By the 20th century, after the introduction of piped water, the well was in an advanced disrepair, ‘sadly neglected’ (CT 21 Jul 1934) still used for washing eyes, according to the local doctor, Dr A H B Hartford quoted in the Christchurch Times reference of 21 July 1934, but:

It is not all superstitious imagination: the water, by reason of its great purity is distinctly beneficial for a good many ailments, but . . . full of dead dogs, tins and paper. Another councillor said: ‘I’ve sampled the water, and it is actually wonderfully refreshing.’ The newspaper report also featured a move by the town’s pre-eminent antiquarian, Herbert Druitt, for the well to be listed as an ancient monument.

In 1937, the well was reopened, after repeated requests from Mudeford residents (Christchurch Times 16 Oct 1937) after a satisfactory test.

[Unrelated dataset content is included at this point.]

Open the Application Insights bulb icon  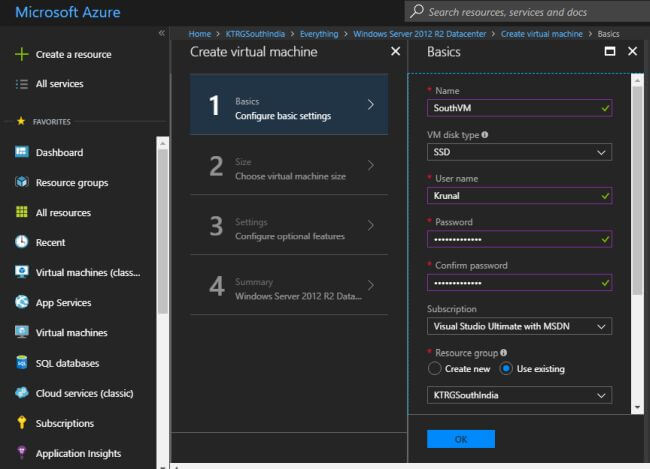(22, 453)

The pump was replaced by a replica wellhead structure.

The arrival of mains water did not entirely render the well redundant: Charlie Hall, who died in 1997, recalled (personal communication):

A decade or two back, old Mr Stride told me as a boy he used to row a small boat up to the grass edge and fill up buckets of water and row them back to his cottage so that his grandmother could do the Monday’s laundry.

Bertram Stride recalled (Christchurch Times 06 Feb 1970) the early years of the 20th century (1914-22), how he would help older people fill their pitchers from ‘the village pump’, which had a stone sink below; ‘If the mechanism of the times failed, there was always the clear, cool, open well, where the frogs would swim so strongly and the water taste so much better because of it.’

The well was associated with the age-old fishing industry, being a well-attested site for drawing up the boats for repair and the nets laid out to dry. This is frequently recorded in living memory and a 1960 photograph illustrates this use. Because of this facility, a stone dock was laid alongside the creek with a slipway leading down to it. Local man Les Edgell remembered it as stone-built and running at right-angles to where the spring water flows out through the pipe. Facing the marsh, on the left of the slipway a large lagoon in front of the little quay wall was capable of taking boats of over 20′. The depth of the lagoon was about 3′. This lagoon and the channel were kept open and free of silt by a stream which flowed across the marsh from Purewell. This stream was diverted when Stanpit Marsh was used as a tip in the early decades of the 20th century.

The land around the well and spring was called, according to the deeds of Tutton’s Lodge adjacent, Tutton’s Well Green in 1870 and ‘Tutton’s Public Well’ by 1891.